Exercise -
The data must be written out once more, precisely as given.

Dataset excerpts:
-- Opening Marker --

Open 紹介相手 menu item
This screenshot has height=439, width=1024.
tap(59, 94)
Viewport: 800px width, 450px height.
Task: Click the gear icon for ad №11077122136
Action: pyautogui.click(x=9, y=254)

-- Closing Marker --

Task output -
Open 紹介相手 menu item
This screenshot has height=439, width=1024.
tap(59, 94)
Viewport: 800px width, 450px height.
Task: Click the gear icon for ad №11077122136
Action: pyautogui.click(x=9, y=254)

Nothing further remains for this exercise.